** Prompt **
Please look for the string "computer" below and report every line in which it occurs.
(Records for processing Opens)
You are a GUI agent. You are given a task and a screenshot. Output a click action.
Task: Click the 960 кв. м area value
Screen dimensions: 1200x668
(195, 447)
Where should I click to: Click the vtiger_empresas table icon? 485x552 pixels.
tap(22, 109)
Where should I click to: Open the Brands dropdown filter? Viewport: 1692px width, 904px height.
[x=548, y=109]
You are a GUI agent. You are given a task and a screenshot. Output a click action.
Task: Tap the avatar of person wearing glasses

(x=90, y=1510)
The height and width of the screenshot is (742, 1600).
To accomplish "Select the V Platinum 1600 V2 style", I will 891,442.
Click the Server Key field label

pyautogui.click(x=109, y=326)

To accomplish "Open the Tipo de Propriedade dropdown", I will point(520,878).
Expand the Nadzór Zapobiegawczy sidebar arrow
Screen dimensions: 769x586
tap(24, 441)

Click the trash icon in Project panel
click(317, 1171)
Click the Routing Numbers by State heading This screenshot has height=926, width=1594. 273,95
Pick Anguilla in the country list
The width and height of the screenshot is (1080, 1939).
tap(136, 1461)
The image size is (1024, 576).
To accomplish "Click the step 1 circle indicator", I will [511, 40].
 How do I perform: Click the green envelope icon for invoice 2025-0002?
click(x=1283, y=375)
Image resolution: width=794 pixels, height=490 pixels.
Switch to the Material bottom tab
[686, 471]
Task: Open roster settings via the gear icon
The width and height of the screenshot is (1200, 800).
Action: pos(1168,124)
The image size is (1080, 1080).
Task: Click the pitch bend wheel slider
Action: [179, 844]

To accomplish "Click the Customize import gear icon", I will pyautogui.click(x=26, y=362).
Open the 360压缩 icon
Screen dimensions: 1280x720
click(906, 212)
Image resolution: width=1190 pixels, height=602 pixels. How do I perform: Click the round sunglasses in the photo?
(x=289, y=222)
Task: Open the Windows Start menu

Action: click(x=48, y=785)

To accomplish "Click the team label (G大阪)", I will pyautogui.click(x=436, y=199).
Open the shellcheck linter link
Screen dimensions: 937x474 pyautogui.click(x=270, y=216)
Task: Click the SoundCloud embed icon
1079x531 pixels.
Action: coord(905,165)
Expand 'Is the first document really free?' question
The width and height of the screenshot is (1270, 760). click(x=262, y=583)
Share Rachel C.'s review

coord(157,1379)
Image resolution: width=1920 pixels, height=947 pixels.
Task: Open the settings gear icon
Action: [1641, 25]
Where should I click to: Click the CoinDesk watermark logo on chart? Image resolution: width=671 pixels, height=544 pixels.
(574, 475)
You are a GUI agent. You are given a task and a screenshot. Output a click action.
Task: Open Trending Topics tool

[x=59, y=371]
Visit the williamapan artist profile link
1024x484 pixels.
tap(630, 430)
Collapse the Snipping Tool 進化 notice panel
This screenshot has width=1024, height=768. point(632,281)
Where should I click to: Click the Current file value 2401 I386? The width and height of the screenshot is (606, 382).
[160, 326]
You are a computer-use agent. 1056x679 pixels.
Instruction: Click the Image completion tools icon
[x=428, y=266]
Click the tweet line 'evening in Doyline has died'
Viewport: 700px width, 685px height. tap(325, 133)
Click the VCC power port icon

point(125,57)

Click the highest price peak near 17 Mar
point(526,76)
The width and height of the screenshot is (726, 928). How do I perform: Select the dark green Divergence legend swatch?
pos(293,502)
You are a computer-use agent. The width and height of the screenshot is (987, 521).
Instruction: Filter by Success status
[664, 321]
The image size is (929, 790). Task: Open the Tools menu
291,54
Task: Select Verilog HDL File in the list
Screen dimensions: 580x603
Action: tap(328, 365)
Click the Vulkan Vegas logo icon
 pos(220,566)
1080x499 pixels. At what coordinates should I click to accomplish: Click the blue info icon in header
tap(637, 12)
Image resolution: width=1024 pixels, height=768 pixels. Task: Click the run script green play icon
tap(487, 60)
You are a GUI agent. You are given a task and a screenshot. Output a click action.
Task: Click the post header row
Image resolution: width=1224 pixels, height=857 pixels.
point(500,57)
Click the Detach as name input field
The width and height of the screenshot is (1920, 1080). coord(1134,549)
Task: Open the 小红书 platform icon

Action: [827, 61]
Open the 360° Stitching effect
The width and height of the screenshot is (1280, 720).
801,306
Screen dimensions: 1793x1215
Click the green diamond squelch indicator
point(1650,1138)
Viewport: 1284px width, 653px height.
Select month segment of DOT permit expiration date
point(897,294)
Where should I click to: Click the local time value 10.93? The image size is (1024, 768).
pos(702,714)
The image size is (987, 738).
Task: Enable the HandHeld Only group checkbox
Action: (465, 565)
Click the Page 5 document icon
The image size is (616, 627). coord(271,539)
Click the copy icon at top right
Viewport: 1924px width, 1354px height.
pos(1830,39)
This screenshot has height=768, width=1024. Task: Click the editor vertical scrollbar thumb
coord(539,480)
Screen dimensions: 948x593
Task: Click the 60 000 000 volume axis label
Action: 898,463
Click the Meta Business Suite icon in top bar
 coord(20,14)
(Records for processing Closes)
** Answer section **
You are a computer-use agent. 1056x679 pixels.
You are a computer-use agent. The width and height of the screenshot is (987, 521).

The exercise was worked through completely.